■ Source data ■
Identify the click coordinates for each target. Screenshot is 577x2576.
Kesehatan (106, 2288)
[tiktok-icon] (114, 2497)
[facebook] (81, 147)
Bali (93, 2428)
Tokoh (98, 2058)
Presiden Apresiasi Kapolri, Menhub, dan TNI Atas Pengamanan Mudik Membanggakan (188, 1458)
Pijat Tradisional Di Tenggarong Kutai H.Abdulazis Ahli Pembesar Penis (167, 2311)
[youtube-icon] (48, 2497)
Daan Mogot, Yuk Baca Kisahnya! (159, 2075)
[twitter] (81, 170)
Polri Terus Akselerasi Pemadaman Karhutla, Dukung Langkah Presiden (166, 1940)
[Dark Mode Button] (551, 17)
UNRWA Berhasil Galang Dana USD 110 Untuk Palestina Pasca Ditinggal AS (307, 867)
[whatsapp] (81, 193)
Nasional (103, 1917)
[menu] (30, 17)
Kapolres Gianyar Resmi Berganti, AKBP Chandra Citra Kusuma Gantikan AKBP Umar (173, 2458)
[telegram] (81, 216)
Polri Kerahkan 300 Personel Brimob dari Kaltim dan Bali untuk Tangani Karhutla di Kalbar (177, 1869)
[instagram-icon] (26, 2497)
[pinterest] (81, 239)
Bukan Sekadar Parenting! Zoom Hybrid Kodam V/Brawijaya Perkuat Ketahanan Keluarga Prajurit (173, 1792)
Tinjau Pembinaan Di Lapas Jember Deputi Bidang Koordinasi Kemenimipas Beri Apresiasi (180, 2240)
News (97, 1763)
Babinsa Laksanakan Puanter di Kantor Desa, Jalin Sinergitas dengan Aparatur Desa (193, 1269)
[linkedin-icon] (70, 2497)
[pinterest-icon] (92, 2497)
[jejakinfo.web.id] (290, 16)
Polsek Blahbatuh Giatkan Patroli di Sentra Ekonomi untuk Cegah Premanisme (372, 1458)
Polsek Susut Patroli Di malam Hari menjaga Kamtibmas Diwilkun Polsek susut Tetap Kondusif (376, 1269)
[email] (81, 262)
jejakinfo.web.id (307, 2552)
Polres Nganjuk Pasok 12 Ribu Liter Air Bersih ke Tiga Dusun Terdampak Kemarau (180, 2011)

■ The problem ■
Using the data above, show each line where "Polsek" occurs.

■ Output below ■
Polsek Blahbatuh Giatkan Patroli di Sentra Ekonomi untuk Cegah Premanisme (372, 1458)
Polsek Susut Patroli Di malam Hari menjaga Kamtibmas Diwilkun Polsek susut Tetap Kondusif (376, 1269)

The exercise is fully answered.